So what do we do with the gender differences today? Some still apply. Many men typically don’t seek outside help for their relationships for the same reason that many men won’t ask for directions. We hate not being able to figure something out on our own. Men, by nature, are trained and socialized to be independent and self-sufficient. We would rather learn from doing than from discussing. This does not make it right, and the new millennial’s are certainly changing this trend as the social culture evolves.
Many studies on gender segregation in children have discovered significant differences in how girls and boys play. Think about this the next time you’re watching children at a playground. The boys are rarely sitting around talking. They’re doing something active.
On the other hand, girls are more willing to stop a game and deal with hurt feelings. Their focus is less about keeping the ball in play and more about navigating their social climate. Do you know very many men who love to talk on the phone with their best friend? For many men it is just not in their nature. I know this may sound stereotypical, but stereotypes are there for a reason. Of course, in our present culture there are more exceptions put on the modern male to learn to be more comfortable with being vulnerable and emotional.
On top of this, many tune out their partner’s cries for more involvement until the requests get really serious. This may lead to temporary changes to soothe ruffled feathers and then gradually slip back into old habits. The reason the change doesn’t last is because the partner hasn’t really understood the reason for the change in the first place. He reacts to the pressure by switching into “solve” mode. John Gottman calls this the male way to deal with stress.

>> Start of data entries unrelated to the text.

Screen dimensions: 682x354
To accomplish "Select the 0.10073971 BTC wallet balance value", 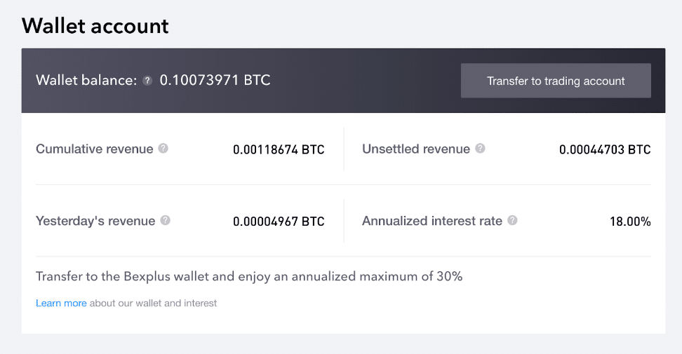I will point(215,81).
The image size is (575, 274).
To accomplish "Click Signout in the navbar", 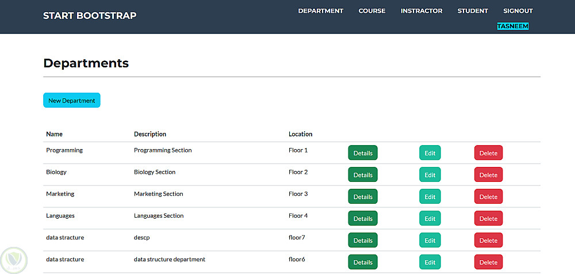I will point(518,11).
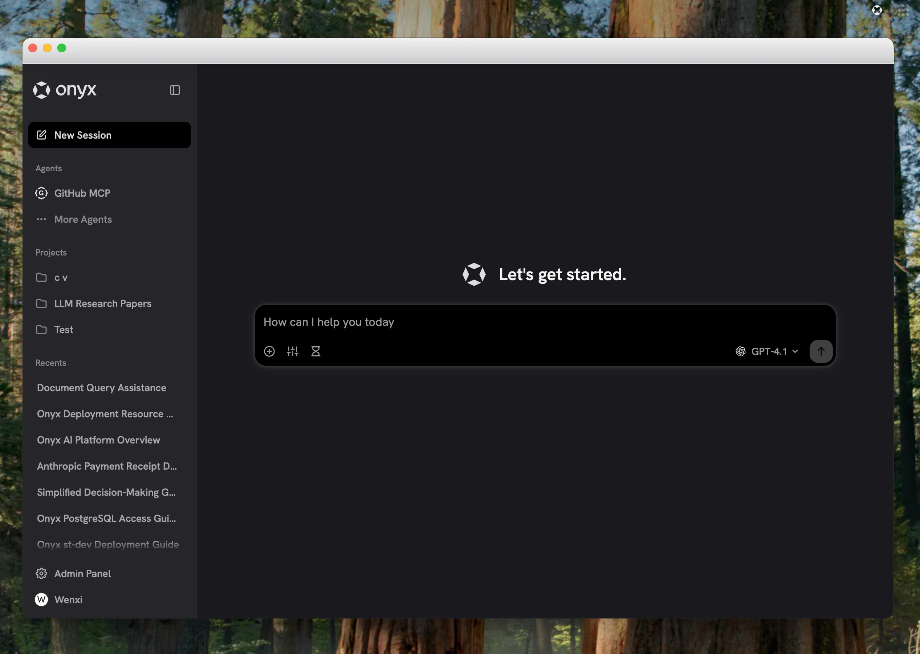920x654 pixels.
Task: Open recent chat Anthropic Payment Receipt
Action: [x=107, y=466]
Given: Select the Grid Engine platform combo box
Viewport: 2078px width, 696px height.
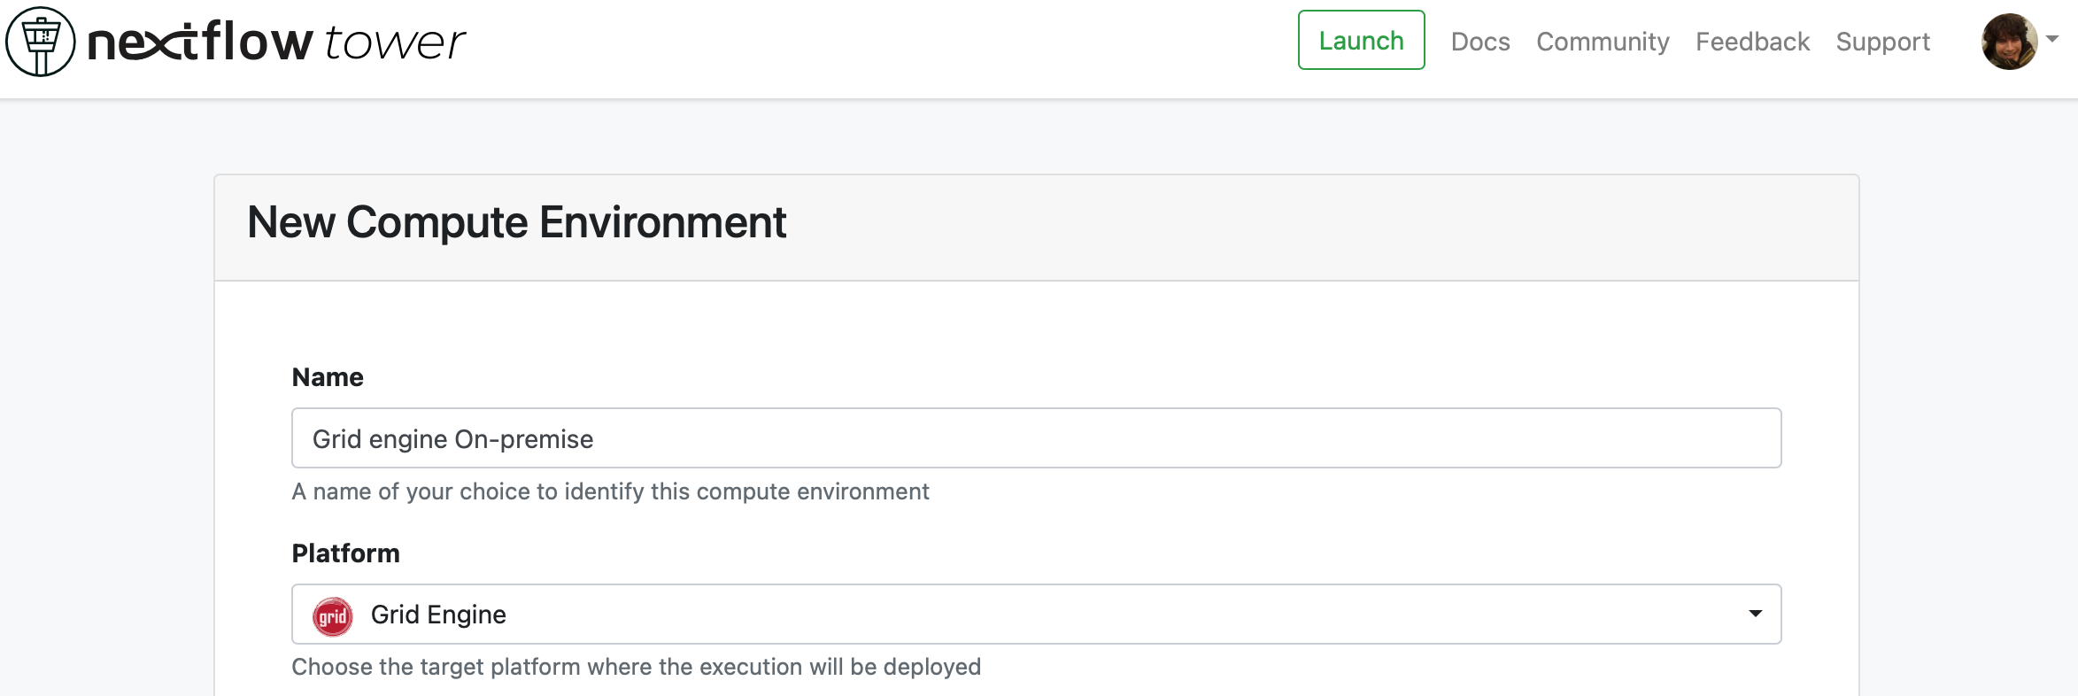Looking at the screenshot, I should (1036, 614).
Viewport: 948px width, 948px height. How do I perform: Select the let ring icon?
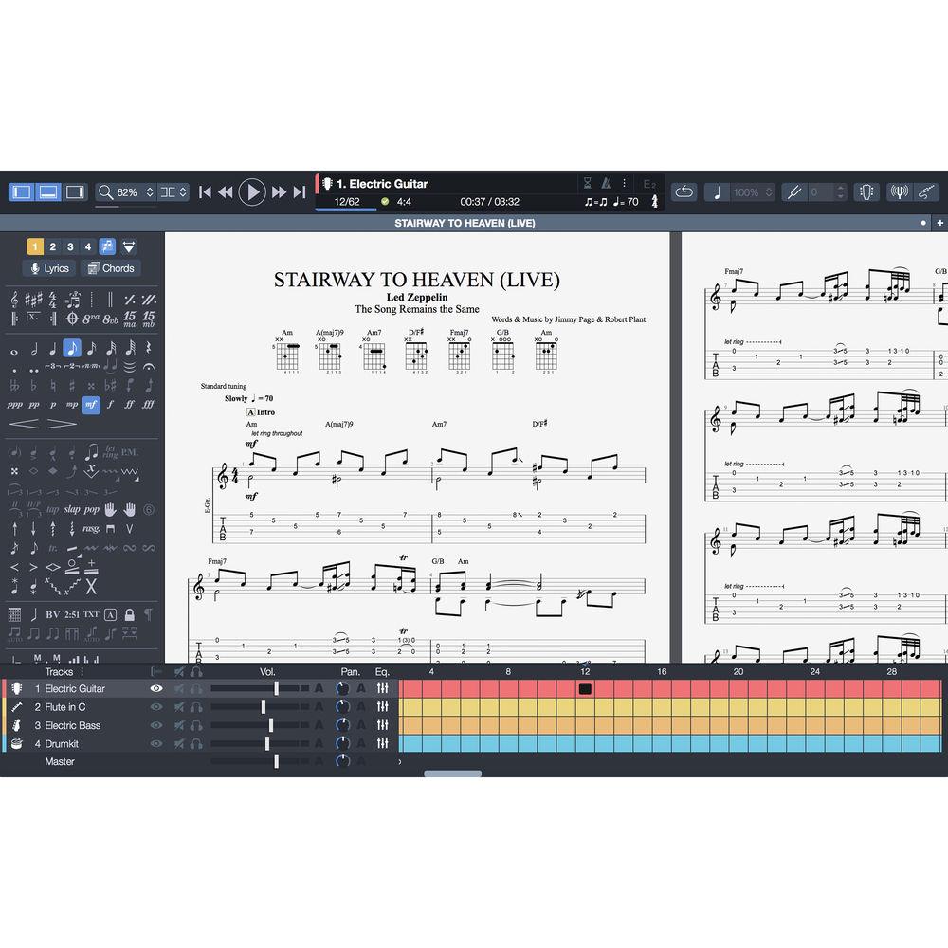(110, 452)
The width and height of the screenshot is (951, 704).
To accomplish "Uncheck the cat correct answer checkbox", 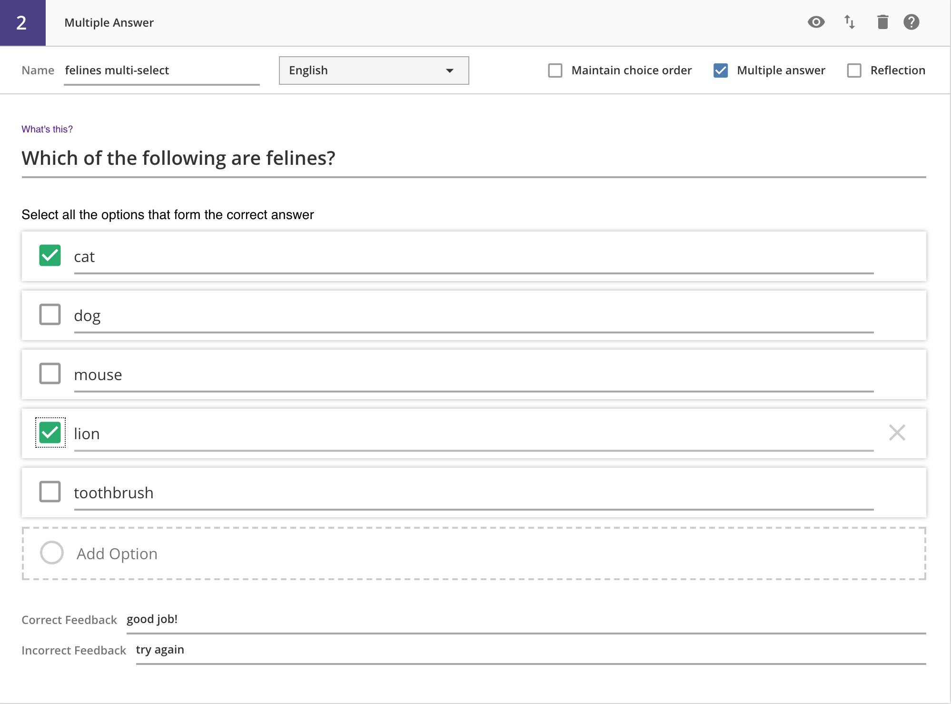I will [50, 255].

So what do we do when we are frustrated and at wit’s end
but still love him/her and want the relationship to work?
How do you get their attention?
First: Reframe the problem
Marriage psychologists Andrew Christianson and Neil Jacobson say that one of the major relationship patterns is that one of the spouses is often pursuing and trying to get closer to the other while the other may be quite satisfied with the depth of connection. This usually results in a polarization effect where the one being pursued actually moves further away.
This is called a Pursuer/Distancer pattern. It usually occurs when one partner desires more intimacy and closeness and the other desires to maintain an optimal amount of distance. This is essentially a difference in the definition of an ideal relationship. But instead of seeing this as being just a difference of definitions one partner starts to want to eradicate this distance and sees it as a major problem. The difference is seen as a deficiency in the other person. The pursuing partner sees the other person as afraid of intimacy and the distancer see the other person as too dependent and needy.